Exercise input Block Start

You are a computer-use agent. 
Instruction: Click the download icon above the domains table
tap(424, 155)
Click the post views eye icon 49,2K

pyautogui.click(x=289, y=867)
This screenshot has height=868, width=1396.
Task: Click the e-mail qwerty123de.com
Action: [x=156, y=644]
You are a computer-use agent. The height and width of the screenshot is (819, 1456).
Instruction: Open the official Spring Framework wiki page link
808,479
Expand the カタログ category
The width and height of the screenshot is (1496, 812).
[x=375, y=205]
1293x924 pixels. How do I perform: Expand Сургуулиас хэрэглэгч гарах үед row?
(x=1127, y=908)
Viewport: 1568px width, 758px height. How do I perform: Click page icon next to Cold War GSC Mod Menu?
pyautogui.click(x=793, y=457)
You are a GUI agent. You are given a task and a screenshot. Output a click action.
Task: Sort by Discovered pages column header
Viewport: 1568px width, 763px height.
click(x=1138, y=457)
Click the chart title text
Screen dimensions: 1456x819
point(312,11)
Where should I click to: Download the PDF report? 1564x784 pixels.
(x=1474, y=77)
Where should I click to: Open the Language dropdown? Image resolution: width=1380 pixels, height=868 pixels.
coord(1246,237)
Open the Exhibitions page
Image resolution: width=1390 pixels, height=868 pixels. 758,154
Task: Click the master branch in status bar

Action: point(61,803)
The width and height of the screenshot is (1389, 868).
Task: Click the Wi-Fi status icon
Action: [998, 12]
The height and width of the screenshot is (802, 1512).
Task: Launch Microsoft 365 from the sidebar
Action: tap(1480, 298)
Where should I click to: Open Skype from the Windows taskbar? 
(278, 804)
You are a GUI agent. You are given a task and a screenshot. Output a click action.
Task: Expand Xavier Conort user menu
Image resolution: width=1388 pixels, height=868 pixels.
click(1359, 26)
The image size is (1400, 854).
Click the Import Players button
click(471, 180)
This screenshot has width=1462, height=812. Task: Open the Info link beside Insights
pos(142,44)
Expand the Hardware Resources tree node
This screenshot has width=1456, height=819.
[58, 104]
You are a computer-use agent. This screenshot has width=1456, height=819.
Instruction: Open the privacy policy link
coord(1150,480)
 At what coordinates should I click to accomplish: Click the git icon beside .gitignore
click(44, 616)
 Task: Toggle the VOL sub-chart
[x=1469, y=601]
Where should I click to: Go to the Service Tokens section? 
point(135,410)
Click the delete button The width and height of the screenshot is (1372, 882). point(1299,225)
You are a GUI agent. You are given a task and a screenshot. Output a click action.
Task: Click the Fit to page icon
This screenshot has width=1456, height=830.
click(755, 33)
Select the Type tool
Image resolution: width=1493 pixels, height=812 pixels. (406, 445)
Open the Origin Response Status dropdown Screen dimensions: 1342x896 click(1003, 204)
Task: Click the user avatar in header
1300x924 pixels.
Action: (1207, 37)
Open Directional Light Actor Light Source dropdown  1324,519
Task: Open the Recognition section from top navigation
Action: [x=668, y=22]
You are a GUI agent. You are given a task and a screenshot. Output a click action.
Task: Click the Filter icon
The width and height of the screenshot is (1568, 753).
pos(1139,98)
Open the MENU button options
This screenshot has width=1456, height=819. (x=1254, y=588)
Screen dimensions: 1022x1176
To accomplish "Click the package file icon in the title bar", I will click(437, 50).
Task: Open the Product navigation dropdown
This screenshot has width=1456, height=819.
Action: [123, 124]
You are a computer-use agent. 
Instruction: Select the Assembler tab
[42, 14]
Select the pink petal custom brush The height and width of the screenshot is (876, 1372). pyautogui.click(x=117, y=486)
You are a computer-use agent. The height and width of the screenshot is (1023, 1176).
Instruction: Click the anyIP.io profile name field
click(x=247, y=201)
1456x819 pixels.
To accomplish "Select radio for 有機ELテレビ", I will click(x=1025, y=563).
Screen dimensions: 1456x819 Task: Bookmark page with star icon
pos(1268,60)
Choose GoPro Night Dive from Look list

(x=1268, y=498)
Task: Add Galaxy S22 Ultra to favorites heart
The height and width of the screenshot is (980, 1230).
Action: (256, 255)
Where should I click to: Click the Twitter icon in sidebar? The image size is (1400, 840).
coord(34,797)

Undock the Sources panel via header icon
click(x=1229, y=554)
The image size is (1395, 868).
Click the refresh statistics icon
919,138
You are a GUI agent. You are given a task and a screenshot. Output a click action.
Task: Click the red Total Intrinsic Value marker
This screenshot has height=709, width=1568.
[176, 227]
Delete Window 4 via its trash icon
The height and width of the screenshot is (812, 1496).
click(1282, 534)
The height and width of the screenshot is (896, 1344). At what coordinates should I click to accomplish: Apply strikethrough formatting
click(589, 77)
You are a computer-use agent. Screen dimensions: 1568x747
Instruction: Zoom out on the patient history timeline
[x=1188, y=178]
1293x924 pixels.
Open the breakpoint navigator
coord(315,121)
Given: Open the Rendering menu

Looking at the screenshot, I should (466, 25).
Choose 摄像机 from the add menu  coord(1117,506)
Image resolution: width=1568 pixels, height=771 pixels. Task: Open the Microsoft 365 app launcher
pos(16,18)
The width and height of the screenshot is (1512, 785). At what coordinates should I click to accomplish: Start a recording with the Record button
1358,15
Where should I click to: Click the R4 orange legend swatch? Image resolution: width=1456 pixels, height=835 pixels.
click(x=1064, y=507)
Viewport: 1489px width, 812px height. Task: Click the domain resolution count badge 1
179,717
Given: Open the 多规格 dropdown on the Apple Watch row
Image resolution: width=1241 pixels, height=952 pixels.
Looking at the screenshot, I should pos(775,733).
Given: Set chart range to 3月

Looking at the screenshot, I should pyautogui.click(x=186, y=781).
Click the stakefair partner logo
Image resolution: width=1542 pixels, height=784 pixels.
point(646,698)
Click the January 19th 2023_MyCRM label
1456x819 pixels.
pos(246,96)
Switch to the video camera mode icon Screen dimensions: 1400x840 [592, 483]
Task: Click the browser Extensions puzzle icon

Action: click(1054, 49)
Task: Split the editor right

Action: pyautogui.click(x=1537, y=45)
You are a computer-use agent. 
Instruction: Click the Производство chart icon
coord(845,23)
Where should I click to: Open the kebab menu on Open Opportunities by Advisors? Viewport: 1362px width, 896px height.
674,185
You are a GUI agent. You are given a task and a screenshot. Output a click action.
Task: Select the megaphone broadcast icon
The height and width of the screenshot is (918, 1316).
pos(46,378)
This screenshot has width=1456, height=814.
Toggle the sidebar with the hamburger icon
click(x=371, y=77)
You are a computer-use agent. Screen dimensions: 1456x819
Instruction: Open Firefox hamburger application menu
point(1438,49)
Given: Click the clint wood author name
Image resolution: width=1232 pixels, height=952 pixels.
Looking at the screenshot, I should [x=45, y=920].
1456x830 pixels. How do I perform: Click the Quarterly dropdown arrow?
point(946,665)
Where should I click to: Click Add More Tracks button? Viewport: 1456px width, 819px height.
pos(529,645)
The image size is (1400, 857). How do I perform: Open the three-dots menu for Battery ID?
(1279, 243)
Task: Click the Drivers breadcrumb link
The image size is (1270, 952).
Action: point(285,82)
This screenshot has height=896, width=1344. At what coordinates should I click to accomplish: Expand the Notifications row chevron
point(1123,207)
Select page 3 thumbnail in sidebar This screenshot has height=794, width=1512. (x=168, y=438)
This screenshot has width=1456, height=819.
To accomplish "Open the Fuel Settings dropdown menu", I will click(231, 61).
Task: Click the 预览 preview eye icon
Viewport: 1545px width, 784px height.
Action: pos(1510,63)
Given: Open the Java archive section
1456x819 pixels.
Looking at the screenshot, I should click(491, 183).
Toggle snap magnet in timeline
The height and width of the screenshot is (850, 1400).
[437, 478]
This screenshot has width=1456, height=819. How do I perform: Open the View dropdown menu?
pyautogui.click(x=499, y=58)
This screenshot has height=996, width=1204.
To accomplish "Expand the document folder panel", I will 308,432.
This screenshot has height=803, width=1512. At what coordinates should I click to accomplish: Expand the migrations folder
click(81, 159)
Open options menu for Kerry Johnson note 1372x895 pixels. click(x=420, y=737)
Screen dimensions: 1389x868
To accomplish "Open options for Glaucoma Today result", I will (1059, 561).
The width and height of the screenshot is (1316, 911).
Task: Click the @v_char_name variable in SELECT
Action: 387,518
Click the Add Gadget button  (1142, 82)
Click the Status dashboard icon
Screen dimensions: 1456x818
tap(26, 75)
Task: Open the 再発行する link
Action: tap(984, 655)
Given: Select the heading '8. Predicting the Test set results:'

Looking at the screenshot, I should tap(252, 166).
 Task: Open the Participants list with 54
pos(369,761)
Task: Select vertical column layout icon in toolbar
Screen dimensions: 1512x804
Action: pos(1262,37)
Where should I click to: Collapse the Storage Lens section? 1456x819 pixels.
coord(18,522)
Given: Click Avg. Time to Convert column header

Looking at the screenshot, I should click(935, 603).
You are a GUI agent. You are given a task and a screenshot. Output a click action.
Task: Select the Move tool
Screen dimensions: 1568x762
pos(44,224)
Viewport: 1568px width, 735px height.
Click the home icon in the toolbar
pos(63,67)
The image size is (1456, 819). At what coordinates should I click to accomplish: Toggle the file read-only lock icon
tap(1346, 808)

Exercise input Block End

## Task to complete
A count is needed of the lines in the entries that contain "title". Supply only that number.

## Solution
2